◆ **Stated goal 1**: In the item-finding entries, substitute "Window size" for every instance of "Viewport", starting with the line that contains "Open the Search view in activity bar" and going on through the line that contains "Looking at the screenshot, I should [970, 323].". Leave all other wording unchanged, and reproduce only those lines.

───── Supplied text ─────

Hi Nilesh,
Hi,
I am a 3rd year
undergraduate student of computer science, pursuing my B.Tech
degree at RCC Institute of Information Technology. I am
proficient in Java, PHP and C#.
Among the project
ideas on the GSoC 2013 ideas page, the one particular idea that
seemed really interesting to me is the one titled "Reactome
Search". I want to work on it. I think my experience will come
of good use in this project.
Thanks for your interest in the Reactome search project!
We would like to use a Lucene-based search platform called EBeye to
search our database. It is currently being used for the databases
at the European Bioinformatics Institute (EBI), but it does a very
bad job with Reactome data, because it is not using any
domain-specific heuristics for sorting results.
You can try EBeye on this page:
http://www.ebi.ac.uk/s4/
There is more detail about EBeye here:
http://www.ebi.ac.uk/ebisearch/documentation.ebi
A full research paper can be found here:
http://bib.oxfordjournals.org/content/early/2010/02/11/bib.bbp065.full
I am passionate about
data mining, big data, search and recommendation engines,
therefore this idea naturally appeals to me a lot. I have
experience with building search functionality into a live
production site, where I'm interning at. I used Sphinx with
MySQL and was responsible for all the database configuration,
trigger and index creation, and full-text search configuration.

───── Provided records ─────

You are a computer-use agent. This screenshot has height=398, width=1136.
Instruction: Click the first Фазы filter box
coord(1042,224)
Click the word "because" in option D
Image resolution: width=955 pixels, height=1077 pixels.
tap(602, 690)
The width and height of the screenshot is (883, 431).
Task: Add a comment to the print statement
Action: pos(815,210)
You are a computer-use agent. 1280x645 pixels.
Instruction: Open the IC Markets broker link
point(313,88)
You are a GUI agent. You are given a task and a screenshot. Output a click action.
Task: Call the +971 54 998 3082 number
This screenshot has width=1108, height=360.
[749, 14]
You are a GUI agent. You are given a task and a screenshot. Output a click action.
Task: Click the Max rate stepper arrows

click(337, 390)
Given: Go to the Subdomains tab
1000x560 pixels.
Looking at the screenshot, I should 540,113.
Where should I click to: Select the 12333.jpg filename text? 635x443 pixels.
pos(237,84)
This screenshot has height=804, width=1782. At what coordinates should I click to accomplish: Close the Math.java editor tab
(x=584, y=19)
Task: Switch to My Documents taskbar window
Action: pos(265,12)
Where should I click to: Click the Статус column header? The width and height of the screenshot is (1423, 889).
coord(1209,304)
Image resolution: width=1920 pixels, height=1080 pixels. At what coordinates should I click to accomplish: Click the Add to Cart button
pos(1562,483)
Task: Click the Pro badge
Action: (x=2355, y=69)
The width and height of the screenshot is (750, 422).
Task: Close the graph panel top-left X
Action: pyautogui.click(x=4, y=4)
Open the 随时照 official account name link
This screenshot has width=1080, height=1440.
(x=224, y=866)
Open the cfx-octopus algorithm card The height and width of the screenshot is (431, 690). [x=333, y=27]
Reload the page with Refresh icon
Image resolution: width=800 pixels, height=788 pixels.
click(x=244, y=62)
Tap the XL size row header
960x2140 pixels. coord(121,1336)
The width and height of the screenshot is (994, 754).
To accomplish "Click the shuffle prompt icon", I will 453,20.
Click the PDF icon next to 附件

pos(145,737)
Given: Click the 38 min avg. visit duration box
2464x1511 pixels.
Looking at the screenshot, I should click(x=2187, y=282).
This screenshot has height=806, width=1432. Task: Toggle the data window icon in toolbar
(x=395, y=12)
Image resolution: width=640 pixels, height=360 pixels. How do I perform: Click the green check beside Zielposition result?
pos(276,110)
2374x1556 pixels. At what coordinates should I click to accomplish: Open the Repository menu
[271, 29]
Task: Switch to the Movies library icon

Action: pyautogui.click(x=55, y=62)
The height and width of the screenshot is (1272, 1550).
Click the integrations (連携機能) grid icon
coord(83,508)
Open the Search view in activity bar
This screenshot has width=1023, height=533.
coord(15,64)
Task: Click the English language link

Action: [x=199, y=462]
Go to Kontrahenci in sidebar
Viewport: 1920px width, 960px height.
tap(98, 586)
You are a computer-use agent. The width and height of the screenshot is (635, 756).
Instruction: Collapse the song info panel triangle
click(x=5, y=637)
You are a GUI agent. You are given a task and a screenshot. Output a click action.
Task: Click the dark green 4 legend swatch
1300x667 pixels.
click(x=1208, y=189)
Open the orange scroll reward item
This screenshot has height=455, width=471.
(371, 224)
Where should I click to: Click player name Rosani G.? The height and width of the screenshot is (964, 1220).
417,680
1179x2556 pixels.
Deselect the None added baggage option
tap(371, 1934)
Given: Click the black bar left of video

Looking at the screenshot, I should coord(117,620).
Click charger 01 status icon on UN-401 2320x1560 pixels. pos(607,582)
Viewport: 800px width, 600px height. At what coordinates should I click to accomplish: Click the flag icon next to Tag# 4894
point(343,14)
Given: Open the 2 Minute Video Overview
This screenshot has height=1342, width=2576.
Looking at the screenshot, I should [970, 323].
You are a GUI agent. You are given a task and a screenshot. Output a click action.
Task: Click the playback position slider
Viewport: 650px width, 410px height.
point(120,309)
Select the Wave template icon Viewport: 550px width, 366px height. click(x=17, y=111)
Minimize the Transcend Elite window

─────

◆ **Stated goal 2**: Resume the email exchange about the Reactome search project, picking up after its final sentence.

◆ **Written reply 1**:
Open the Search view in activity bar
This screenshot has width=1023, height=533.
coord(15,64)
Task: Click the English language link

Action: [x=199, y=462]
Go to Kontrahenci in sidebar
Window size: 1920px width, 960px height.
tap(98, 586)
You are a computer-use agent. The width and height of the screenshot is (635, 756).
Instruction: Collapse the song info panel triangle
click(x=5, y=637)
You are a GUI agent. You are given a task and a screenshot. Output a click action.
Task: Click the dark green 4 legend swatch
1300x667 pixels.
click(x=1208, y=189)
Open the orange scroll reward item
This screenshot has height=455, width=471.
(371, 224)
Where should I click to: Click player name Rosani G.? The height and width of the screenshot is (964, 1220).
417,680
1179x2556 pixels.
Deselect the None added baggage option
tap(371, 1934)
Given: Click the black bar left of video

Looking at the screenshot, I should coord(117,620).
Click charger 01 status icon on UN-401 2320x1560 pixels. pos(607,582)
Window size: 800px width, 600px height. At what coordinates should I click to accomplish: Click the flag icon next to Tag# 4894
point(343,14)
Given: Open the 2 Minute Video Overview
This screenshot has height=1342, width=2576.
Looking at the screenshot, I should [970, 323].

◆ **Written reply 2**:
I have thorough experience with Sphinx (a very capable full-text
search engine with many matching and ranking algorithms and
different fuzzy matching options) and am willing to dig deeper
into Lucene or learn SOLR if the need arises. I have a little
experience with Lucene and using DefaultSimilarity (uses Cosine
Similarity).
I would like to
download the Reactome source code and set it up on my local
machine. But I couldn't find any reference to a source code repo
anywhere other than that it uses CVS. As suggested in
http://wiki.reactome.org/index.php/Reactomes,
I'm CC'ing David to help me out. It'd be great if I could
examine the code in the perl CGI script (search2) and the code
in
GKB/modules/GKB/SearchUtils/ResultsRanker.pm
to see how I can integrate it with a search platform like
Lucene.
You can download the Reactome source code bundle from:
http://www.reactome.org/download/current/GKB.tar.gz
You will find our current sorting heuristics under:
GKB/modules/GKB/SearchUtils/ResultsRanker.pm
I hope this gives you something to get started on, please let me
know if you have any questions.
Cheers,
David Croft.